### WORK INSTRUCTIONS
Using the records that follow, work out the number of lines with the word "This" in them; reply with that number only.

### INPUT DATA
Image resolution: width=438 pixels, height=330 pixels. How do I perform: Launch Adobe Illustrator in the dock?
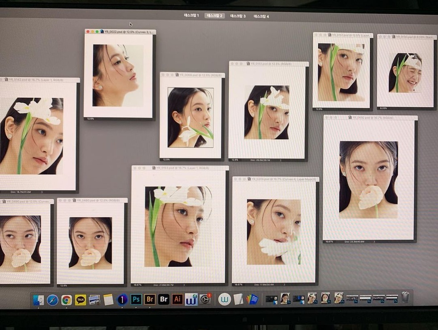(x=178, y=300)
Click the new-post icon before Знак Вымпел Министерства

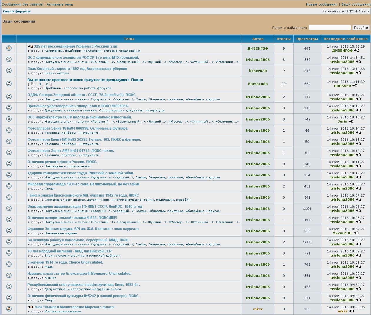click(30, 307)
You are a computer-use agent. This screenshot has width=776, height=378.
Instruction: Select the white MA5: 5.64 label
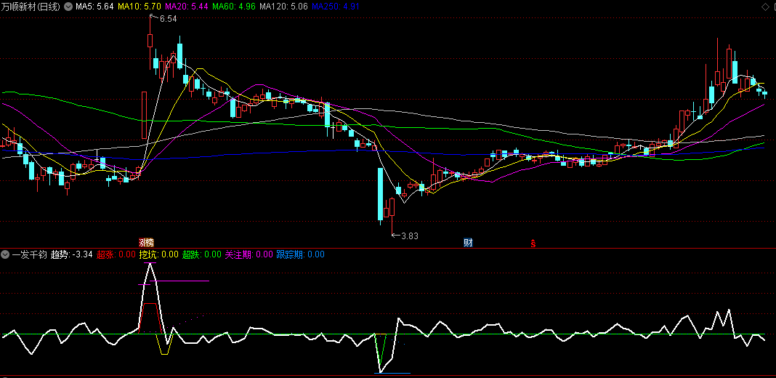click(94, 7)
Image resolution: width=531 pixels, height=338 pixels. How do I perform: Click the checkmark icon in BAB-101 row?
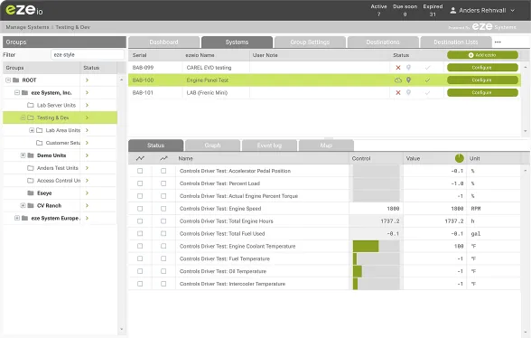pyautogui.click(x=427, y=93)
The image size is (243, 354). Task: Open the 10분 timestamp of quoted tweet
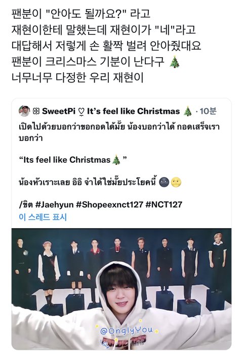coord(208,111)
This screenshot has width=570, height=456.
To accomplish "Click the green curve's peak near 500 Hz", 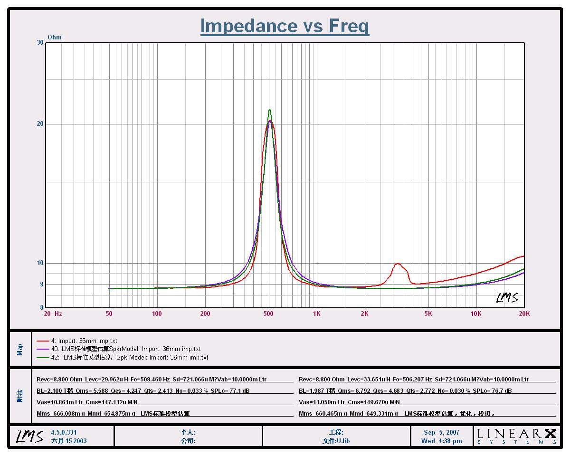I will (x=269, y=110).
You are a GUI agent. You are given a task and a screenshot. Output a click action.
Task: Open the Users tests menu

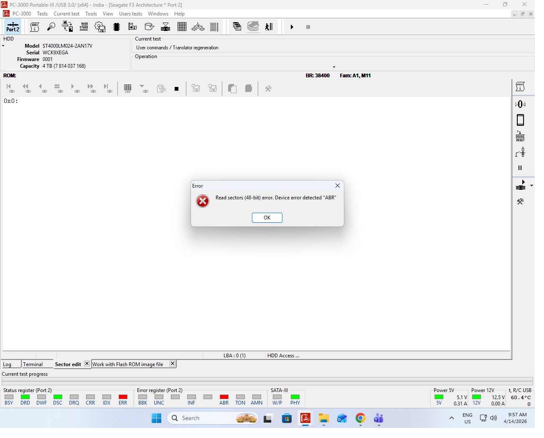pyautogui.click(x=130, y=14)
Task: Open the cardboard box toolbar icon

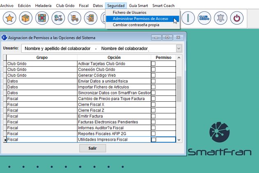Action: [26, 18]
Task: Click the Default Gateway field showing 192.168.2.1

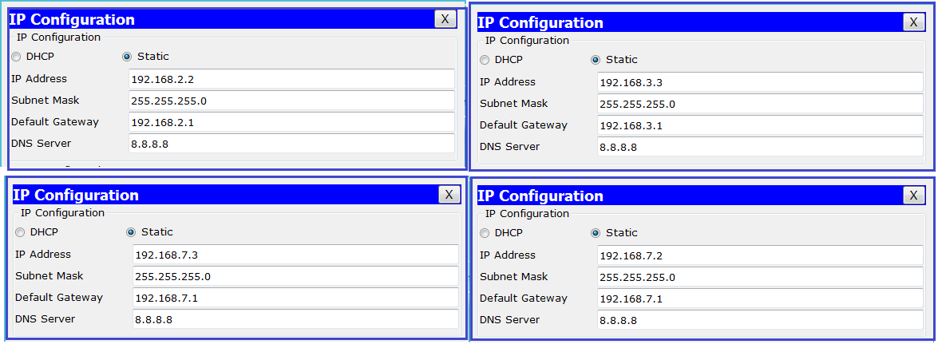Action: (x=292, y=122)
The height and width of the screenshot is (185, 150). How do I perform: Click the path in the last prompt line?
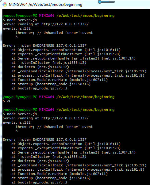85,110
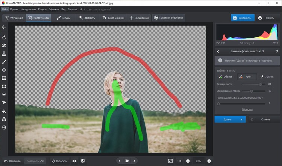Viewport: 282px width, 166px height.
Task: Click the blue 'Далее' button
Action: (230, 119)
...
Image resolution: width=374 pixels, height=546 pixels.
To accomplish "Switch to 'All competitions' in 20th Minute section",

### ANSWER AREA
2